Compute shader: error X3013 no matching 1 parameter function

Started by
4 comments, last by fido9dido 2 years, 5 months ago

I'm trying to write a function within a compute shader (HLSL) that call other thread functions, note that all functions perform different operations on the same buffer so i want it to output the result after the last function in the main is performed

 RWStructuredBuffer <Data> dataBuffer:register(u0);
[numthreads(1, 1, 1)]
void main(uint3 DTid : SV_DispatchThreadID)
{
Otherfunc();//this works obviously
Func1();//Error no matching 1 parameter function
Func2();
}
[numthreads(32, 32, 32)]
void Func1(uint3 DTid : SV_DispatchThreadID)
{
}
[numthreads(32, 32, 32)]
void Func2(uint3 DTid : SV_DispatchThreadID)
{
}
void otherfunc()
{
}

error X3013: 'Func1': no matching 1 parameter function

Each function may have different length, x,y,z I thought that since the SV_DispatchThreadID is determined based on numthreads (and groupid ofc) I can redefine the numthreads in each function and call it as shown to perform multi-threading inside each function and it will be treated as a function with default parameter, but since it's not working

How can I make this work

Advertisement

uh… sadly this can't work the way you want.

fido9dido said:
[numthreads(1, 1, 1)]

Notice this means only one thread of 32 or 64 (depending on HW) will do any work at all. The other remain idle and you can not expand this.
Currently shaders can not call other shaders at all. So subfunctions are not possible. You can only implement such things on API sides using multiple dispatches and synchronization between them, which has a cost.

fido9dido said:
[numthreads(32, 32, 32)]

This would be too much threads. It would lead to a workgroup size of 32.768 threads, which is much more than a single CU (former AMD) or SM (NVidia) has. APIs define limits here, usually it's 1024 at most.
Let's make an example about older GCN archtecture from AMD, because i know that best personally. Here one CU has 64 threads which execute a program in lockstep. If you make a larger workgroup of size 256, the CU will execute 4 times the same code sequentially. But as a programmer you can think they would run in parallel. Also, all 256 threads can access the same block of LDS memory which has been reserved to the workgroup if you use it.
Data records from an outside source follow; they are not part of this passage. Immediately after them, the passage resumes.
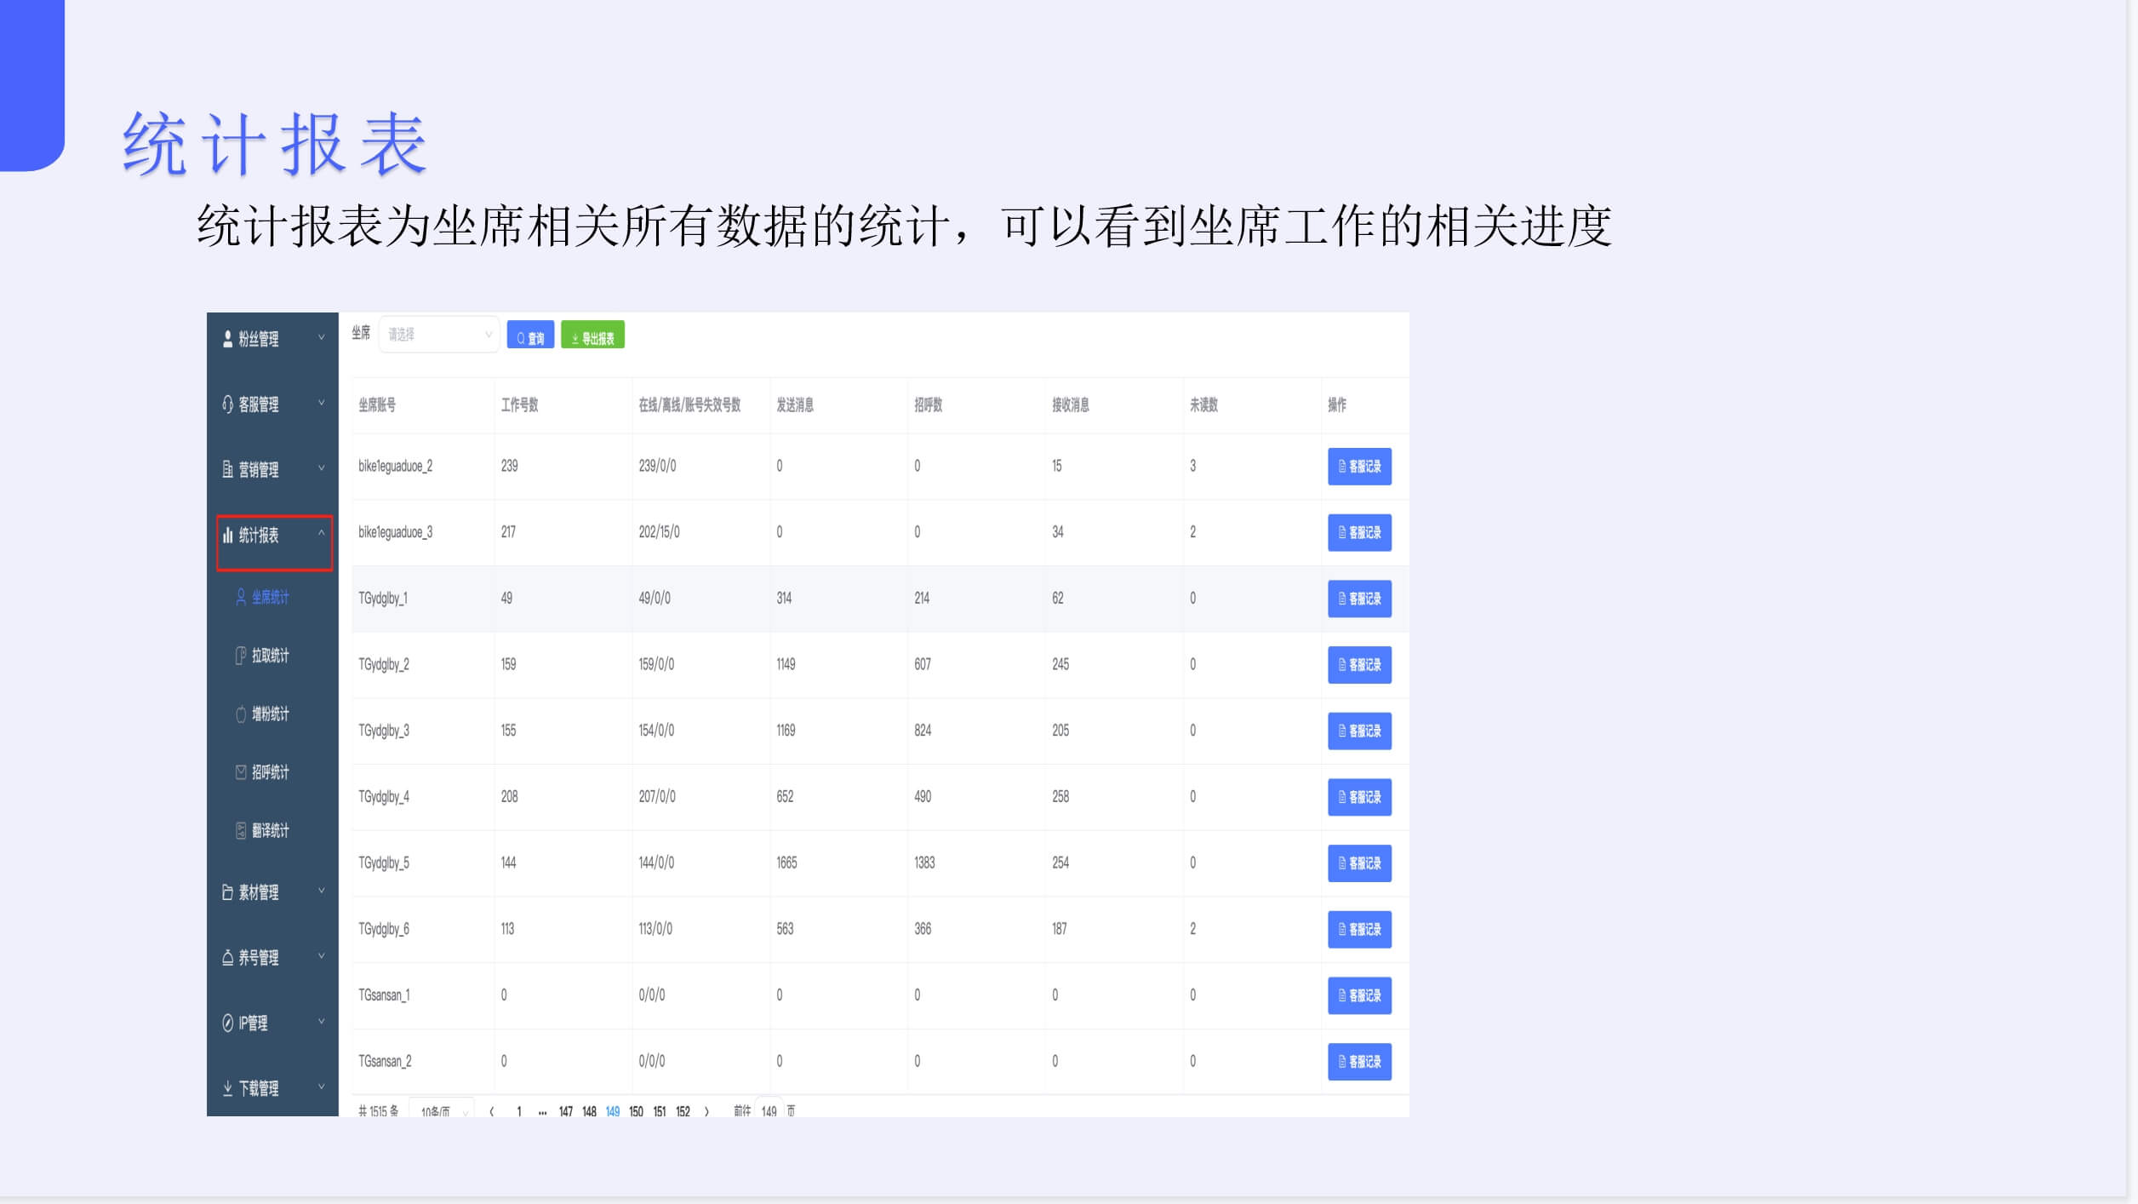
Task: Select the 粉丝管理 sidebar icon
Action: point(226,339)
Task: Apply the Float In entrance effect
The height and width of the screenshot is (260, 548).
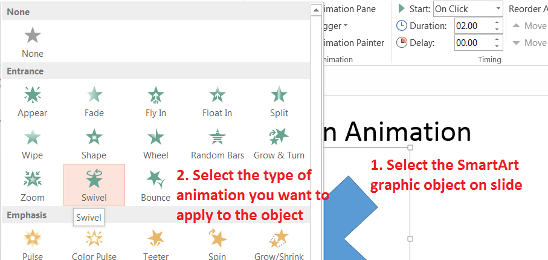Action: pos(217,96)
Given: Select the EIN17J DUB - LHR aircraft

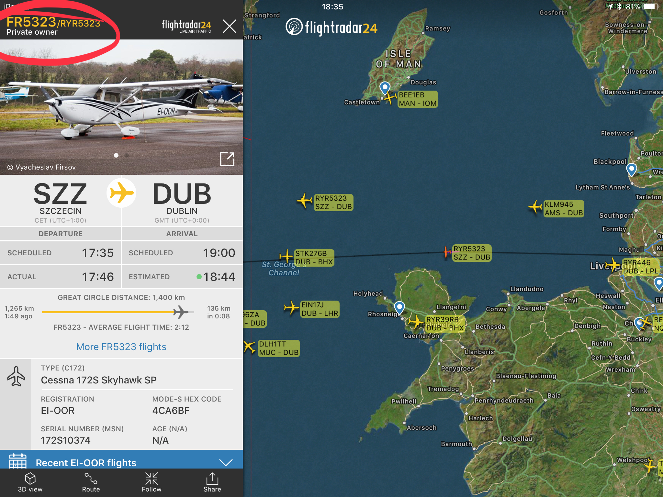Looking at the screenshot, I should 291,307.
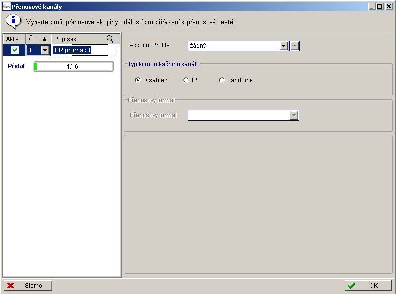Open the Account Profile dropdown
Screen dimensions: 396x294
point(284,46)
What's important to know from all this is: A workgroup should have a size of at least 32 (or 64 on AMG GCN), and at most of 256. 512 and 1024 works as well, but then less workgroups will be available to switch them, which is like hyper threading on CPU. Such switches of active workgroups is important to hide memory access latency.

Probably this means you have to subdivide your work into smaller chunks os proposed in the other topic, and each chunk will process in random order, so they need to be truly independent of each other.

fido9dido said:
void otherfunc()

This works, but it's not implemented as a function call like you imagine. It's more a tool to reduce shader code size e.g. if you need similar math often. All threads will execute it in parallel, if some threads are masked out due a branch they could not do another function at the same time.
So you could just inline all your functions and the result would be the same )although in practice, inlining the code is usually faster :/ )

I usually recommend the chapter about compute shaders from OpenGL Superbible. It's very good, also because it explains building blocks of parallel programming quickly, which is more important than those (confusing) details about HW.
I don't know a good resource for DirectX, but it's basically the same on both sides. Just terminology differs. If you can, read it.

You can describe your problem so we could propose how to implement it.

I didn't mind using a single thread in the main function if it meant that I can call functions the way i wanted it too

JoeJ said:
Currently shaders can not call other shaders at all. So subfunctions are not possible. You can only implement such things on API sides using multiple dispatches and synchronization between them, which has a cost.

Uh I feared that it wouldn't work

JoeJ said:

This would be too much threads. It would lead to a workgroup size of 32.768 threads, which is much more than a single CU (former AMD) or SM (NVidia) has. APIs define limits here, usually it's 1024 at most.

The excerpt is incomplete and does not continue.